The purpose of this investigation was to assess the effect of caffeine on selected manipulation skills by caffeine-naive and caffeine-familiar subjects. The subjects were 20 caffeine-naive (less than 90 mg/d) and 20 caffeine-familiar (greater than 750 mg/d) college-age (21 +/- 1.7 yr.) women. Measurements included steadiness error time and frequency, duration of tracing, error time and frequency, and dexterity. Doses of 2.5, 5.0 mg.kg-1 body weight caffeine or a placebo (200 mg. methylcellulose) were administered randomly to all subjects on three separate occasions. A 2 x 3 repeated-measures analysis of variance yielded a significant group difference for steadiness error time between the 5 mg.kg-1 and 2.5 mg.kg-1 dose and between 5 mg.kg-1 and the placebo. For frequency of steadiness errors, the nonuser group posted significant gains for both 5.0 and 2.5 mg.kg-1 over the placebo control.

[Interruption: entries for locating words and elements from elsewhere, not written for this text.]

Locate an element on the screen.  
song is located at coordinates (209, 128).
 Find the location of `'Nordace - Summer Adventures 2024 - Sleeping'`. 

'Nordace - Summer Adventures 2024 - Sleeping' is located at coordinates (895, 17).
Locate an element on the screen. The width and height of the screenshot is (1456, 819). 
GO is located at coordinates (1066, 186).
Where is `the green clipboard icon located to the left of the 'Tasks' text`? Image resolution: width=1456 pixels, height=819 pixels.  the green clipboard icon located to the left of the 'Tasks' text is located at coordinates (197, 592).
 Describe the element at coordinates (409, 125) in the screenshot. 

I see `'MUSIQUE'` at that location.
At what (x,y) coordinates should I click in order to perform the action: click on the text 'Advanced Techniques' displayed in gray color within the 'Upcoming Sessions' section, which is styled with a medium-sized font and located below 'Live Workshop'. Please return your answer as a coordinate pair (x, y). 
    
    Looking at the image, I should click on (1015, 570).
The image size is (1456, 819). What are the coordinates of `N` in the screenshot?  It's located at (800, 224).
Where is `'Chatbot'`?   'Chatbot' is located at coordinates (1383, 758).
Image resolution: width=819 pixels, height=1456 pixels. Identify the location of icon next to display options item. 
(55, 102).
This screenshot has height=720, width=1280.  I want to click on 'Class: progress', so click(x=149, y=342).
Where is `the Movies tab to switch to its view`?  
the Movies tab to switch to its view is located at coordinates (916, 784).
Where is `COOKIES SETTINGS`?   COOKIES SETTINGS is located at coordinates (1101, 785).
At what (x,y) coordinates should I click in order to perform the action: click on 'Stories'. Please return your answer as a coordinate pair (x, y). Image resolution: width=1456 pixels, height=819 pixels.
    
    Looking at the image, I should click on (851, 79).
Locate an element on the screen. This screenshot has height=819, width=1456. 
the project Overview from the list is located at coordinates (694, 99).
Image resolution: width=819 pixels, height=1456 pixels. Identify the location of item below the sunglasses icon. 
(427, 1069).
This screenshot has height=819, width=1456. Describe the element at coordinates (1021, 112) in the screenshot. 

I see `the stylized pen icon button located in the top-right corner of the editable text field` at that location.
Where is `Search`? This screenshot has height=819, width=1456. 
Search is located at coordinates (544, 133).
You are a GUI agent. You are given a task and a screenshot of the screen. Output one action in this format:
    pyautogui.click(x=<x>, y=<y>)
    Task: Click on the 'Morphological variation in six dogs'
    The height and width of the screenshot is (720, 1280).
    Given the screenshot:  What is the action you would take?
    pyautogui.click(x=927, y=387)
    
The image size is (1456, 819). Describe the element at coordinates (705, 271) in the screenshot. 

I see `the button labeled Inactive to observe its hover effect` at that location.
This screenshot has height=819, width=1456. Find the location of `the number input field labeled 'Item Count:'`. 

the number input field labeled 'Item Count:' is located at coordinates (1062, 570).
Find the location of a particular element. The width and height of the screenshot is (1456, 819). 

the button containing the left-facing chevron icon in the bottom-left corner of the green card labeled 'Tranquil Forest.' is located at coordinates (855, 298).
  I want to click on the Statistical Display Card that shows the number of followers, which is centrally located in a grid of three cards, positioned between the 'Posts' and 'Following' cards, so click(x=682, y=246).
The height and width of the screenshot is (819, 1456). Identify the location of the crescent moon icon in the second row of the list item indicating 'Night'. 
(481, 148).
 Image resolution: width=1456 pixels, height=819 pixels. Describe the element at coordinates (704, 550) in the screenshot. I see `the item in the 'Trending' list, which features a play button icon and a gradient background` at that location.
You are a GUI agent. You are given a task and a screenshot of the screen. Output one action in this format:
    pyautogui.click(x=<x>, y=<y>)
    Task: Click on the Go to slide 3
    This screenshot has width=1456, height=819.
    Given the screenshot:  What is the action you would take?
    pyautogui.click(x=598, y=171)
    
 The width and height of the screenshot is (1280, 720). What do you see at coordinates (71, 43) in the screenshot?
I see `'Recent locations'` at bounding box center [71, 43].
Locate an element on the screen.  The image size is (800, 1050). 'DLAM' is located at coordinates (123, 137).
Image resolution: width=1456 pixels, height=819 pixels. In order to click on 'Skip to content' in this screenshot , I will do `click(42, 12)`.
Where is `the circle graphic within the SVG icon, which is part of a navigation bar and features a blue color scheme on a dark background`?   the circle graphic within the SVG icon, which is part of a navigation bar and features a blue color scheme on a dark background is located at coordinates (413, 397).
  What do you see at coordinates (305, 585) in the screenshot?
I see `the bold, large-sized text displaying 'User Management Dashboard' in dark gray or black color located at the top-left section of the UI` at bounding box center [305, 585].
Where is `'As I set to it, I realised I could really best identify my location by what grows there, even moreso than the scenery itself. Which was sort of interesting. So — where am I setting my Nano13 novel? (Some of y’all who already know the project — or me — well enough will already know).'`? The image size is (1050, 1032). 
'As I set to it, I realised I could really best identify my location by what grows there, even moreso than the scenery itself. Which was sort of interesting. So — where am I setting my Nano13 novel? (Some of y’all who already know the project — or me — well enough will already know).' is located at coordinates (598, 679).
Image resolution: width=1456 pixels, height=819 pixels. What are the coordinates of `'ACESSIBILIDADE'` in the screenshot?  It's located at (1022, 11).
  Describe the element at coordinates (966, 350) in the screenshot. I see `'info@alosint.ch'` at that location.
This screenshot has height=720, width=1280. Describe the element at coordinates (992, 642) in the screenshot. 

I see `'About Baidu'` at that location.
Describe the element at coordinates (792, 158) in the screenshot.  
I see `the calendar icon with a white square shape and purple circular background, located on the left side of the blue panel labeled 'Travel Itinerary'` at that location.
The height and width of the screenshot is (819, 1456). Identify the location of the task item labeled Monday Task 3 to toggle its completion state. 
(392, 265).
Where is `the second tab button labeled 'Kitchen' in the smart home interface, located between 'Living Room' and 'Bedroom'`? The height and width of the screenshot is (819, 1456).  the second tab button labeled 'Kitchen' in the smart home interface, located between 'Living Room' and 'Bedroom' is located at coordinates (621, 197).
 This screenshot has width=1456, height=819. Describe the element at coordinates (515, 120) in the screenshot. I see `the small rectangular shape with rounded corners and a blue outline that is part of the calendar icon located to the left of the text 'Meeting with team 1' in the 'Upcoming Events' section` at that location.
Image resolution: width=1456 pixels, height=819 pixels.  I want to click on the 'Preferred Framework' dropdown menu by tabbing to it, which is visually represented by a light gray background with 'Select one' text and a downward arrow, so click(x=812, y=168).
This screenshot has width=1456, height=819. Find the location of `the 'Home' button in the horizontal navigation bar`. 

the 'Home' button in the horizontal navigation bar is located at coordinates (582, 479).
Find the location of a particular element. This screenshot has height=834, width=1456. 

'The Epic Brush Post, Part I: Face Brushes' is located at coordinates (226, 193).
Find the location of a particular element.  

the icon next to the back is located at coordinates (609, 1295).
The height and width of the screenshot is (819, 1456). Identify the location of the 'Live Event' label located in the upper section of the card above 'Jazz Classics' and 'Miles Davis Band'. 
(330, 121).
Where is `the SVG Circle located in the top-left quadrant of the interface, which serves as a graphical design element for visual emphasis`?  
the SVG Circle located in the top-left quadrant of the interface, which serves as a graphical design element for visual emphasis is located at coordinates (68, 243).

On tracing error time and error frequency, 5.0 mg.kg-1 resulted in significant increases from both 2.5 mg.kg-1 and the placebo group. In the caffeine-naive group, both doses of caffeine led to significant increases in dexterity time from the placebo, and the 5.0 mg.kg-1 dose was significantly different from the 2.5 mg.kg-1 trial. It was concluded that caffeine had detrimental effects on selected performance skills of caffeine-naive women but not in caffeine-familiar women.